» Consigne 1
Recopiez à l'identique les entrées, tout ce qui va de la ligne contenant « Move the 费用说明 row down » jusqu'à la fin des entrées, ces deux bornes comprises.

═══ Bloc de texte

Et si, dans la société standardisée et normative qui est la nôtre, il y avait encore une place pour la « biodiversité humaine » ? Notre société, nos institutions privilégient trop souvent la standardisation des modes de vie et des façons de penser, plébiscitant notamment le diktat du QI, caricature de l’intelligence, qui déterminerait nos chances de réussites. Pour Josef Schovanec, le bonheur est ailleurs ! Personne autiste longtemps tenue en marge de la société, philosophe et passionné de voyages, il nous prouve que le bonheur n’est pas intrinsèque à cette hyper-normalité prônée par les systèmes en place, bien au contraire. Ses incessantes transhumances à travers le monde et les innombrables personnes rencontrées en chemin l’ont en effet convaincu qu’il existe une pluralité d’intelligences. Qu’elles se déploient dans le domaine des mathématiques, des langues secrètes chères à Tolkien, ou des profondeurs d’Internet, qui est en propre le pays des autistes, elles ont en commun le bonheur d’être différent. Avec l’érudition, l’humour et la sensibilité qui le caractérisent, Josef Schovanec nous entraîne à la rencontre de ces intelligences multiples pour une véritable leçon d’humanité.
Une petite merveille d’érudition et d’intelligence comme d’habitude avec cet auteur. Une pensée décalée sur le monde qui contribue à montrer la richesse infinie de la différence (en l’occurrence l’autisme) mais aussi la difficulté d’être atypique dans un monde de plus en plus homogénéisé et homogénéisant ! Un plaidoyer pour la prise en compte des intelligences dans leur multiplicité à laquelle je souscris intimement !

══════
═══ Extraits de données

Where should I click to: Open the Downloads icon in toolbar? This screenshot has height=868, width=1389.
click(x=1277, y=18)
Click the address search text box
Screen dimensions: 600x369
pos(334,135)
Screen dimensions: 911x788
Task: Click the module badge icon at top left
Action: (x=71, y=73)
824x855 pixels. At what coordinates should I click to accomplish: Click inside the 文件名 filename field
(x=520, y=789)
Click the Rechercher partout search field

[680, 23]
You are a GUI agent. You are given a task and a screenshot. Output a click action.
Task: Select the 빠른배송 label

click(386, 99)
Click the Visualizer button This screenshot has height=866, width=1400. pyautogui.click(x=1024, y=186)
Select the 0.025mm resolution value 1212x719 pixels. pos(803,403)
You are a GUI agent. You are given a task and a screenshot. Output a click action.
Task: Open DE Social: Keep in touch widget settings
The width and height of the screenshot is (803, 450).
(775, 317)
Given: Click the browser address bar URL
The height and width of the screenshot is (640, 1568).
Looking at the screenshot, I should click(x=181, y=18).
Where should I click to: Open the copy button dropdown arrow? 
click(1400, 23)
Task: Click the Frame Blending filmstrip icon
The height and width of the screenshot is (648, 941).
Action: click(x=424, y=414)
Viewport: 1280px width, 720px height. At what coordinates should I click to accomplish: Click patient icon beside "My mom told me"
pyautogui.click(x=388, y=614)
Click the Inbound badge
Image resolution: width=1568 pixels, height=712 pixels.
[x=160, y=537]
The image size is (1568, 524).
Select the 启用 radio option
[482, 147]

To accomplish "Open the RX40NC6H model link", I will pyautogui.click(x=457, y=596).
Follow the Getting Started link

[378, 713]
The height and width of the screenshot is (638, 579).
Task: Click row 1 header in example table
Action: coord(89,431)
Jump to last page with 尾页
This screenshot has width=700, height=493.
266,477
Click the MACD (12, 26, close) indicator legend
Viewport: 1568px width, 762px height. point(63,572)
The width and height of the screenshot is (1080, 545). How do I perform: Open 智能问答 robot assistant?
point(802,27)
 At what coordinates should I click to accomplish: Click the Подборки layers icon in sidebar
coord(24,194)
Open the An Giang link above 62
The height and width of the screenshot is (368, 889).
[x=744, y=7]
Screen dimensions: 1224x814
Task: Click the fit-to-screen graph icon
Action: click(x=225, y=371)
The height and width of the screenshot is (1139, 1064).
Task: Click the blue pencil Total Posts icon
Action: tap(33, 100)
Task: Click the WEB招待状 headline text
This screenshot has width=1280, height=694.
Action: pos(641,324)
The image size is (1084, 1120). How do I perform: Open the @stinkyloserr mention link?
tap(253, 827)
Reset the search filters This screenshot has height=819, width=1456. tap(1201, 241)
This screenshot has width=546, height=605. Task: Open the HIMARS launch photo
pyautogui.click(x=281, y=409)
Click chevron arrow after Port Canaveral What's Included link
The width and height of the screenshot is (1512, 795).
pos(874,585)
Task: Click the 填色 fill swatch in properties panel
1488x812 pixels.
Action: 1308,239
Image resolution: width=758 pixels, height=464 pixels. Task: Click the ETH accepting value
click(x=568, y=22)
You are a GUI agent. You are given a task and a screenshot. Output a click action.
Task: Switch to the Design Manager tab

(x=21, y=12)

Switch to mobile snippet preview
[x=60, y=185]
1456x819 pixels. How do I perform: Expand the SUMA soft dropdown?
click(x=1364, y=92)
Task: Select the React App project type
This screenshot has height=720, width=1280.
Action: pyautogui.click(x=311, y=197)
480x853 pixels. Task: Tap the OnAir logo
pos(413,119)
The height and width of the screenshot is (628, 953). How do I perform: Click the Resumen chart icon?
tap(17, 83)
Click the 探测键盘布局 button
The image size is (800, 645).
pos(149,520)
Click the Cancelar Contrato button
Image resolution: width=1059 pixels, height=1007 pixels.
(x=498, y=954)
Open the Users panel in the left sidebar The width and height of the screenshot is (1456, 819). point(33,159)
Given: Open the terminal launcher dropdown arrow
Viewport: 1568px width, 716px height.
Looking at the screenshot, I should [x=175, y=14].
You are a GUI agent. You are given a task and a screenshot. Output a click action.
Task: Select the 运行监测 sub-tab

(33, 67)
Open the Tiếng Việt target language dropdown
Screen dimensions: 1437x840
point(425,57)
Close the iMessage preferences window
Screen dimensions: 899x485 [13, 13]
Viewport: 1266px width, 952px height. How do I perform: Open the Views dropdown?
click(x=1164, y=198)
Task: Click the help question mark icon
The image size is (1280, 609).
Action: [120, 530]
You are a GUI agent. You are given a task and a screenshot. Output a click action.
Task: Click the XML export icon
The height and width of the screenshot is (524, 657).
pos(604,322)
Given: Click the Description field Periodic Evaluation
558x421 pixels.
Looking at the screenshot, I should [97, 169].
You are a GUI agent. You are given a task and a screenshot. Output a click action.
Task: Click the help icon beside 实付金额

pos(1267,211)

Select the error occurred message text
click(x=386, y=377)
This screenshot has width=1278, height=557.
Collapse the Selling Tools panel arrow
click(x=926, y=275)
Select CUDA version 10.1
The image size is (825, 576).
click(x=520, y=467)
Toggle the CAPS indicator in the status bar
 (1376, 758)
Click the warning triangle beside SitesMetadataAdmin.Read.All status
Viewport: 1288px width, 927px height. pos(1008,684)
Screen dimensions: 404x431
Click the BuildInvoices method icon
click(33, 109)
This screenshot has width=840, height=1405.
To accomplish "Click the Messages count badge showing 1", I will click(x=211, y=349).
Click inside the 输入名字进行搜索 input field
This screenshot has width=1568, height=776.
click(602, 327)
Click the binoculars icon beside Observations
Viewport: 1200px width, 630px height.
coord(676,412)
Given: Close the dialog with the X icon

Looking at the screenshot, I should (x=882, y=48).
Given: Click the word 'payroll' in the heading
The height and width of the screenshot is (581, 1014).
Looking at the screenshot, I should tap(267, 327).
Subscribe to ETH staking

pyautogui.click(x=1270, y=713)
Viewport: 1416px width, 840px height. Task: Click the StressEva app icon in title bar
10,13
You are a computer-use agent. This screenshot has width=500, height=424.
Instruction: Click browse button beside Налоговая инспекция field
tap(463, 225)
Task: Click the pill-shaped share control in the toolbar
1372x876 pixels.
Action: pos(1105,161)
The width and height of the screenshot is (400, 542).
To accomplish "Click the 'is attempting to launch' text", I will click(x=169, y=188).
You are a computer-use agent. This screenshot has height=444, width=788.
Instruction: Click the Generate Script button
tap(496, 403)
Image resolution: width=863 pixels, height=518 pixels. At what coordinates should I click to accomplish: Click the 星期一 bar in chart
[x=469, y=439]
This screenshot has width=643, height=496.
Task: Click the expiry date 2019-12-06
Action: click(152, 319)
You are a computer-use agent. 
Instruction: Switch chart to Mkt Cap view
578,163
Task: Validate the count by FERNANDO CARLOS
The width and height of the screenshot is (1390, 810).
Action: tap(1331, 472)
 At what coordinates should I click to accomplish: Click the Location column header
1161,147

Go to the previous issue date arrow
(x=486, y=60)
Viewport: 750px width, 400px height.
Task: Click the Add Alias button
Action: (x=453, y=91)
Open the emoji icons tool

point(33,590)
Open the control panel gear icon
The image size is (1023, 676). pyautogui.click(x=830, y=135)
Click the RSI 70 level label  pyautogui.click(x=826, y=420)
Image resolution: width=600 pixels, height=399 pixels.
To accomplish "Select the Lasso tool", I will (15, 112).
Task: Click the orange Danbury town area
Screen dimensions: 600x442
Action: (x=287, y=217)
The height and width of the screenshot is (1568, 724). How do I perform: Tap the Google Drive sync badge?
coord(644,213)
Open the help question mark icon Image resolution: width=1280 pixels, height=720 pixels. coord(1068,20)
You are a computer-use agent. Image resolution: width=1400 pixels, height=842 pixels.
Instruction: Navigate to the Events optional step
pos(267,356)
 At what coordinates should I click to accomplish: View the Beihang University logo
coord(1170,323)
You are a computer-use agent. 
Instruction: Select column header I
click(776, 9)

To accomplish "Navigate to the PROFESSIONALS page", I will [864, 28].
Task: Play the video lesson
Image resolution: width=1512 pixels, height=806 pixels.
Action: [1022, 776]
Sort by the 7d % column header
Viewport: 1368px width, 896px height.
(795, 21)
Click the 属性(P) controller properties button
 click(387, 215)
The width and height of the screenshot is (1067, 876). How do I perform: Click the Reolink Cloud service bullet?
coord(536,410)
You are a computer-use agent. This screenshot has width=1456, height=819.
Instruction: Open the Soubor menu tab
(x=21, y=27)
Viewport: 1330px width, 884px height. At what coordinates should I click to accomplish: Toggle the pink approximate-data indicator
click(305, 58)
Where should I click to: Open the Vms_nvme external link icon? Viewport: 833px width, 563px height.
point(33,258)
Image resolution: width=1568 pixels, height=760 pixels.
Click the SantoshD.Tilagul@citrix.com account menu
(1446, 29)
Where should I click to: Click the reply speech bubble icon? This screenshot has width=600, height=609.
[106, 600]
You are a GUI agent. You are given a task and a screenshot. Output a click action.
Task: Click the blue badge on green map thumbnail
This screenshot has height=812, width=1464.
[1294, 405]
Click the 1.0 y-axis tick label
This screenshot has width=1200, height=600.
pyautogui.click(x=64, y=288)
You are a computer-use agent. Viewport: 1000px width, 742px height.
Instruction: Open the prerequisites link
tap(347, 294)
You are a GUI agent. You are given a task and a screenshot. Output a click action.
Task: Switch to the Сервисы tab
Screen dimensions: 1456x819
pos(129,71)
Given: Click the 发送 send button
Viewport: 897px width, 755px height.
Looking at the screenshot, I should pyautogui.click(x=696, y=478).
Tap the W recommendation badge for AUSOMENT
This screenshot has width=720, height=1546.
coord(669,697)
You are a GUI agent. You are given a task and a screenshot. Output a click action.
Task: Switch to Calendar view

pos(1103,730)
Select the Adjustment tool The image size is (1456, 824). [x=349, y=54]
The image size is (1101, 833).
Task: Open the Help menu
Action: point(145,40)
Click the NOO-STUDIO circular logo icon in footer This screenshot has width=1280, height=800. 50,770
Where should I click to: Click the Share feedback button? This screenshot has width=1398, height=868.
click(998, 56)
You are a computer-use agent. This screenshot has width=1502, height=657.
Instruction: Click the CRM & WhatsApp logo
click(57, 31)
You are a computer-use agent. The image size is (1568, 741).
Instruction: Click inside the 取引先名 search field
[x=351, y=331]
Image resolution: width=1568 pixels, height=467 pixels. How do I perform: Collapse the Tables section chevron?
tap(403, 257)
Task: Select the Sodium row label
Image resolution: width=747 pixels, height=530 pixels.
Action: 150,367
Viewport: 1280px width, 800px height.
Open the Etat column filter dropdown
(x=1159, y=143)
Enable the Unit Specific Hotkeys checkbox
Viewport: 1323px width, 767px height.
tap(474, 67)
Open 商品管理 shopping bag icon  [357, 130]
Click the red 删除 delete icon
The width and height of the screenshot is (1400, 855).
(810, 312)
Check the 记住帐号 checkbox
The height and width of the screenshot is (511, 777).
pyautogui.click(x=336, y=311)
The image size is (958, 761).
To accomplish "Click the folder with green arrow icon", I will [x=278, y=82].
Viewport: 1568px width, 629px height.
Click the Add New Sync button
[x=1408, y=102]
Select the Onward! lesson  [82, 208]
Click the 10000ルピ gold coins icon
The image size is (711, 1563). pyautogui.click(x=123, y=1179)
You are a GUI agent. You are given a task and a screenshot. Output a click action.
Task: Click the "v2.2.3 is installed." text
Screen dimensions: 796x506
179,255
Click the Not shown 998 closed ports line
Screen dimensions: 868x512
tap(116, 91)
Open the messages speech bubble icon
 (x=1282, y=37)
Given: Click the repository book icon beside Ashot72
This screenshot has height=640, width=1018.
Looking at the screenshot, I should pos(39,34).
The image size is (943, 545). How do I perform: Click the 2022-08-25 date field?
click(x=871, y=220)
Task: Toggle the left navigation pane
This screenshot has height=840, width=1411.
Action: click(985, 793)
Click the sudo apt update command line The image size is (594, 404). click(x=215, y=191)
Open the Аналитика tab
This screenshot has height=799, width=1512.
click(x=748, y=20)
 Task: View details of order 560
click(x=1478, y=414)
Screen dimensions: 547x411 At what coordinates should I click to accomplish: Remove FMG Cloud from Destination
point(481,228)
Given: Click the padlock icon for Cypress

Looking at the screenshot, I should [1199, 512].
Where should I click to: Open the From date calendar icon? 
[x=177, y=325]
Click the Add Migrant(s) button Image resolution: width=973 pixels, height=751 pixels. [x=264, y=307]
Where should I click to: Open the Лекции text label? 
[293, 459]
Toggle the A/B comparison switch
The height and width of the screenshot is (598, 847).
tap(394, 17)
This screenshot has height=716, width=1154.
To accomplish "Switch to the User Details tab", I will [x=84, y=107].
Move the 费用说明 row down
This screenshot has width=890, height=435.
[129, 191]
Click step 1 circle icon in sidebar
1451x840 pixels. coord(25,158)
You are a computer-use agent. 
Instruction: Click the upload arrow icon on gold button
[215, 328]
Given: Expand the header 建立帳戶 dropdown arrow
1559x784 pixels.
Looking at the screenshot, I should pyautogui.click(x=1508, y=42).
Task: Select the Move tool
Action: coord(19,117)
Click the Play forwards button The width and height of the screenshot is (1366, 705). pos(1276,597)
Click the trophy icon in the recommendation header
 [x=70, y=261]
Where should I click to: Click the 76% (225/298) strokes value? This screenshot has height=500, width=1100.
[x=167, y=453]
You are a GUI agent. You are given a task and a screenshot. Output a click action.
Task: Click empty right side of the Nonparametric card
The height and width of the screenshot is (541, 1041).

══════

» Consigne 2
Pouvez-vous redonner mot pour mot le passage du bloc de texte qui va de « Une petite merveille » jusqu'à « souscris intimement ! » ?

» Résultat final 1
Move the 费用说明 row down
This screenshot has width=890, height=435.
[129, 191]
Click step 1 circle icon in sidebar
1451x840 pixels. coord(25,158)
You are a computer-use agent. 
Instruction: Click the upload arrow icon on gold button
[215, 328]
Given: Expand the header 建立帳戶 dropdown arrow
1559x784 pixels.
Looking at the screenshot, I should pyautogui.click(x=1508, y=42).
Task: Select the Move tool
Action: coord(19,117)
Click the Play forwards button The width and height of the screenshot is (1366, 705). pos(1276,597)
Click the trophy icon in the recommendation header
 [x=70, y=261]
Where should I click to: Click the 76% (225/298) strokes value? This screenshot has height=500, width=1100.
[x=167, y=453]
You are a GUI agent. You are given a task and a screenshot. Output a click action.
Task: Click empty right side of the Nonparametric card
The height and width of the screenshot is (541, 1041).

» Résultat final 2
Une petite merveille d’érudition et d’intelligence comme d’habitude avec cet auteur. Une pensée décalée sur le monde qui contribue à montrer la richesse infinie de la différence (en l’occurrence l’autisme) mais aussi la difficulté d’être atypique dans un monde de plus en plus homogénéisé et homogénéisant ! Un plaidoyer pour la prise en compte des intelligences dans leur multiplicité à laquelle je souscris intimement !